MacLeod begins the essay:
“I know one who, asked by a friend desiring more intimate knowledge as to what influences had shaped her inward life, answered at once, with that sudden vision of insight which reveals more than the vision of thought, ‘The Wind, Silence, and Love.’”
She goes on:
“When we consider, could any influences be deeper than these three elemental powers, for ever young, yet older than age, beautiful immortalities that whisper continuously against our mortal ear. The Wind, Silence, and Love: yes, I think of them as comrades, nobly ministrant, priests of the hidden way.
“To go into the solitary places, or among trees which await dusk and storm, or by a dark shore: to be a nerve there, to listen to, inwardly to hear, to be at one with, to be as a grass filled with, or as reeds shaken by, as a wave lifted before, the wind: this is to know what cannot otherwise be known; […]
“is there any comrade that is as Silence is?

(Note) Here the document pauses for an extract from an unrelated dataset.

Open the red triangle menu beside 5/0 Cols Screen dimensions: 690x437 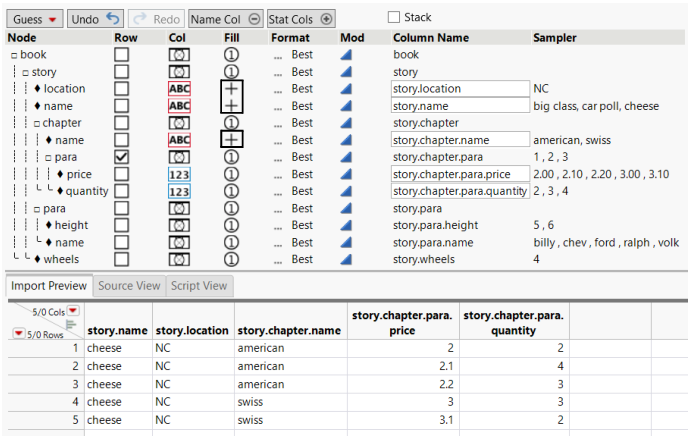click(x=72, y=311)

Can she not whisper the white secrecies which words discolour? Can she not say, when we would forget, forget; when we would remember, remember? Is it not she also who says, Come unto me all ye who are weary and heavy laden, and I will give you rest? Is it not she who has a lute into which all loveliness of sound has passed, so that when she breathes upon it life is audible? Is it not she who will close many doors, and shut away cries and tumults, and will lead you to a green garden and a fountain in it, and say, ‘This is your heart, and that is your soul: listen.‘ […]
“The Wind, Silence, and Love: […] they are near and intimate. Their life uplifts us. We cannot forget wholly, nor cease to dream, nor be left unhoping, nor be without rest, nor go darkly without torches and songs, if these accompany us; or we them, for they go one way.”
You can read the entire essay here.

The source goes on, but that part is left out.